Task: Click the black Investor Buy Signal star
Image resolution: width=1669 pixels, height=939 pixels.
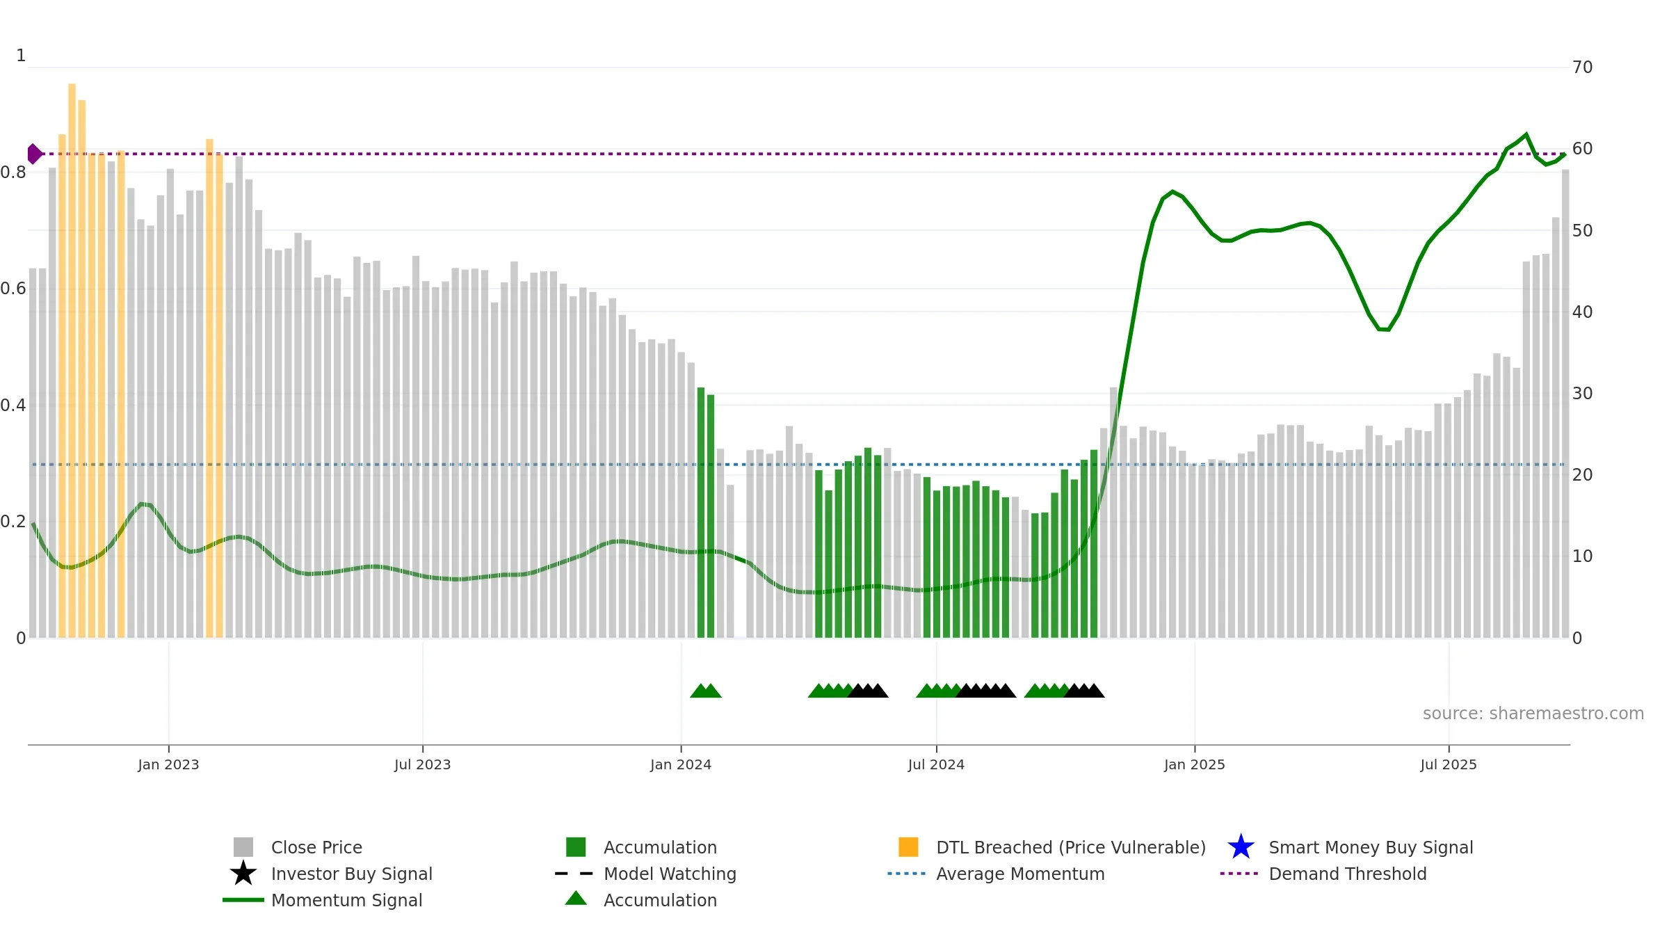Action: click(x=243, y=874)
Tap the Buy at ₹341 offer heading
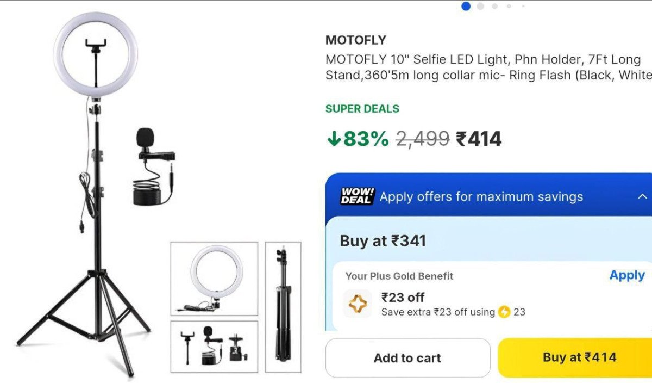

* * *

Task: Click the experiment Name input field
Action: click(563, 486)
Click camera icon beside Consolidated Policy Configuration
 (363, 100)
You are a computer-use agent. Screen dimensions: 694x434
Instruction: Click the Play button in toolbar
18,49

* * *

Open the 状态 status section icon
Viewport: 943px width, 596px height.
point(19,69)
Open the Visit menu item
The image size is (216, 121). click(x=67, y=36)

PROMPT
Write out word for word the lines of the listing above from the line with "Image resolution: width=1669" to the line with "Tap the Buy at ₹341 offer heading", taking in both of those lines but no pictures.

REPLY TO THE EXERCISE
Image resolution: width=1669 pixels, height=939 pixels.
Action: click(x=243, y=874)
Tap the Buy at ₹341 offer heading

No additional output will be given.